The Brume Hags can even turn the very weather against their host-village as well. The rune-carved weather-vanes perched atop their cottages have some power over the sky itself, and can direct the weather the Hag wishes, where they wish. So the village must suffer the worst weather the Hag can conjure. Luckily for them, the vanes have only some small influence over the mists and fogs of morning, so they do not come often. This vexes the Hags greatly, for they believe also, that if they are not shrouded in fog, their powers will abandon them.
The Brume Hag can only maintain their mists for a short time, enough perhaps to wander a few streets before being forced home again. The older the Hag, the longer she can hold up her blanket of whiteness. The most powerful of the Brume Hags can even fully become the mists they wander, incorporeal ghosts in the fog, swirling shapes that herald death.

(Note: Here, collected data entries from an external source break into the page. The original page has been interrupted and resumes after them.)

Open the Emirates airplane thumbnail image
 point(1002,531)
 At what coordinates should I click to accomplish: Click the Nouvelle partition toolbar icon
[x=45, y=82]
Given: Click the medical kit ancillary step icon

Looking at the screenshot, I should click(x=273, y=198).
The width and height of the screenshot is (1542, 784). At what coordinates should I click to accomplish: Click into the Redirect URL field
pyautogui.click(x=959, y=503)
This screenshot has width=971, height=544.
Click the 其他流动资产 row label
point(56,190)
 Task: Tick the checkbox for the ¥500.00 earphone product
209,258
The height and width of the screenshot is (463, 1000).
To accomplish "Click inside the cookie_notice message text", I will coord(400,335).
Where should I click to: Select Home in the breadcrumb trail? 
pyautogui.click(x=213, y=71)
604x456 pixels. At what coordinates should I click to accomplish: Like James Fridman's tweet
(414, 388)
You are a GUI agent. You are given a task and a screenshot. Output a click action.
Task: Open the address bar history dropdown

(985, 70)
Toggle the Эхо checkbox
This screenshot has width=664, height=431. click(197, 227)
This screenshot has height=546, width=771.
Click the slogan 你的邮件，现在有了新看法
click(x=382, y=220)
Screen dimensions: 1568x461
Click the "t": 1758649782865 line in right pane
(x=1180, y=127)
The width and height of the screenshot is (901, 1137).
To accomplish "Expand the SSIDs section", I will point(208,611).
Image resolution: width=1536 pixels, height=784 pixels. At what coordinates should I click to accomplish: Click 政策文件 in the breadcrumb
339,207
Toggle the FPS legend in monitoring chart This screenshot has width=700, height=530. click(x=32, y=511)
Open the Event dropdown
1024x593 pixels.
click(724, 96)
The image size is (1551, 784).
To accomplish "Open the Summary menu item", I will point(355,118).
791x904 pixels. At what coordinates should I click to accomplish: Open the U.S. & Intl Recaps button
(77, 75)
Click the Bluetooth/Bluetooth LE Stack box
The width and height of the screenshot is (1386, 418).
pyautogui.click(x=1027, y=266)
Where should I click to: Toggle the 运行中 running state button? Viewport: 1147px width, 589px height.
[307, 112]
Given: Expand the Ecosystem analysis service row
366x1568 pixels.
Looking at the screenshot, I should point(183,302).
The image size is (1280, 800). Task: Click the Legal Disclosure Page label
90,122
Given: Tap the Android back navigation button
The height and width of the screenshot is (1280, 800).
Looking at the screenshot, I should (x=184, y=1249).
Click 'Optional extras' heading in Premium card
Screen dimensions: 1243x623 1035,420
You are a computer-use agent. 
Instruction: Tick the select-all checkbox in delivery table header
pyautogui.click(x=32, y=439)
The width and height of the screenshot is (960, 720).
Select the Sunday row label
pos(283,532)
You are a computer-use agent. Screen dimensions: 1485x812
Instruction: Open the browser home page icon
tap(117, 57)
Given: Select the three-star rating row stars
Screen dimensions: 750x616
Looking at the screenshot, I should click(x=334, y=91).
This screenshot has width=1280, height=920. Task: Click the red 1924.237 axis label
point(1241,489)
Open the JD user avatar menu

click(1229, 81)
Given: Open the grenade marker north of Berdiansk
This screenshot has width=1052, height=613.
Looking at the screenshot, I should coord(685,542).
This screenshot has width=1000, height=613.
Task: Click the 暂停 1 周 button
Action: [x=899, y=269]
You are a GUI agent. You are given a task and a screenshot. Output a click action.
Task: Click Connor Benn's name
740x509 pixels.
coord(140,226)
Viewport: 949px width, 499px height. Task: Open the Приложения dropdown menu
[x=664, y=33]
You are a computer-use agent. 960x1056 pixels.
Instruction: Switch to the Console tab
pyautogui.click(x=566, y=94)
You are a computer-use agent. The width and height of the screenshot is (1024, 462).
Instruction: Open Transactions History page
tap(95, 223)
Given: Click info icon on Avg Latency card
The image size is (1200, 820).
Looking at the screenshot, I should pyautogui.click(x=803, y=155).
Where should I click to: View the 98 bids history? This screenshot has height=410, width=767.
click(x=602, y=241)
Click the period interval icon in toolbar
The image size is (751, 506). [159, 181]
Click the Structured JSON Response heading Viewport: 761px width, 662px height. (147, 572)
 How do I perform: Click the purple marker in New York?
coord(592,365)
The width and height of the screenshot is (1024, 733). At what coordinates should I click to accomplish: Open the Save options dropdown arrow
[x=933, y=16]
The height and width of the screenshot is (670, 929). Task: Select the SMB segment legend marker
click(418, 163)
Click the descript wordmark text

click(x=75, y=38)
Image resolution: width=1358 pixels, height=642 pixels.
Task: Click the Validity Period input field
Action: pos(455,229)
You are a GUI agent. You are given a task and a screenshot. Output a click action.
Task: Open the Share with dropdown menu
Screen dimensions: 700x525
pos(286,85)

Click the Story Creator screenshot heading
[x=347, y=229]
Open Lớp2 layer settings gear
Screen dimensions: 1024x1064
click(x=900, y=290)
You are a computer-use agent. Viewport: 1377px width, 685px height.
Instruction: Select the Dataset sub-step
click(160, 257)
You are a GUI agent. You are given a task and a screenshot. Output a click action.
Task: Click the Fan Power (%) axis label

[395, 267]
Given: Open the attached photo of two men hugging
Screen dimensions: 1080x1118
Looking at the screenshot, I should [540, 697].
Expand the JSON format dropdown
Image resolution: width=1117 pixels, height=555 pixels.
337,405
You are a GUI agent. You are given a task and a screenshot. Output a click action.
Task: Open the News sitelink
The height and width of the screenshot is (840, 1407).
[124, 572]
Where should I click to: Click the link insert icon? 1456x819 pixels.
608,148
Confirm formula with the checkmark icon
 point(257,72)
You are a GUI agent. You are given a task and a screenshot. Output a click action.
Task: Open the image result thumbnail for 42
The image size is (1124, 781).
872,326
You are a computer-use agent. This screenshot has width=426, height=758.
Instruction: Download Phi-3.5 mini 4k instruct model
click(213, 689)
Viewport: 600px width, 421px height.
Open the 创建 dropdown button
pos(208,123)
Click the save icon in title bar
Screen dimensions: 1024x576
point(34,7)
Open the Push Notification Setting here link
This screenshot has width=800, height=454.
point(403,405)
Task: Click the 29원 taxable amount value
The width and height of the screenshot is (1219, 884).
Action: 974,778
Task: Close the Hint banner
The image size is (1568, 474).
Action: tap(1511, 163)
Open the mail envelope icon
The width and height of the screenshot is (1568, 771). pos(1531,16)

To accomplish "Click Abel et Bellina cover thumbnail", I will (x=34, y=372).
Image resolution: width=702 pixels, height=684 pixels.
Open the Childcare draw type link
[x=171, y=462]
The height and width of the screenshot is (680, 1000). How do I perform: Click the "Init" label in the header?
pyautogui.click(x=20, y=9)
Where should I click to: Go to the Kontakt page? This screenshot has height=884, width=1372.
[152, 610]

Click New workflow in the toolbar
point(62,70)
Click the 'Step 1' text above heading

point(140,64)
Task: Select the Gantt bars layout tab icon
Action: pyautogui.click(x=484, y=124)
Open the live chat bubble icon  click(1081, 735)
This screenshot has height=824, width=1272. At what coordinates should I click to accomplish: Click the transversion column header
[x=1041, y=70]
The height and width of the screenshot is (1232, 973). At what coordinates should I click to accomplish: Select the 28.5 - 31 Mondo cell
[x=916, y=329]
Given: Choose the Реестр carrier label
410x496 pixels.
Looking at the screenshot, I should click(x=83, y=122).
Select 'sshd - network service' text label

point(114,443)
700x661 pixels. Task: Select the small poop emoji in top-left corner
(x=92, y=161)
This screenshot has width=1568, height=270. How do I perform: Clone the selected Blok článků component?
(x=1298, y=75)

And of course, those few times that the Hag's Weather Vane can manifest the mists, are the worst days of all...
Eritheze Hags [An addendum]
It should be noted by the dedicated Hag connoisseur, that the talismans and fetishes crafted by the Eritheze hags have on study, been found to serve a grim purpose. They siphon some sort of vital essence from the person from whom the key material was taken to craft the idol, which seems to manifest itself in subtle, but no less awful ways. Most of the effects of such a charm seem to the cursed being to be merely, 'bad luck', but it will slowly grow and become more and more severe. What might start as a seemingly unending cough will develop over the months into tuberculosis. What seems like clumsiness will eventually lead to tragic consequences.
That being said, the more charms and totems that adorn the Witch's hovel, the more skilled the Hags seems to become. There are reports (though as of yet unsubstantiated) that there is an Eritheze Witch with over a thousand such idols, and that her skill is great enough even to wake the dead.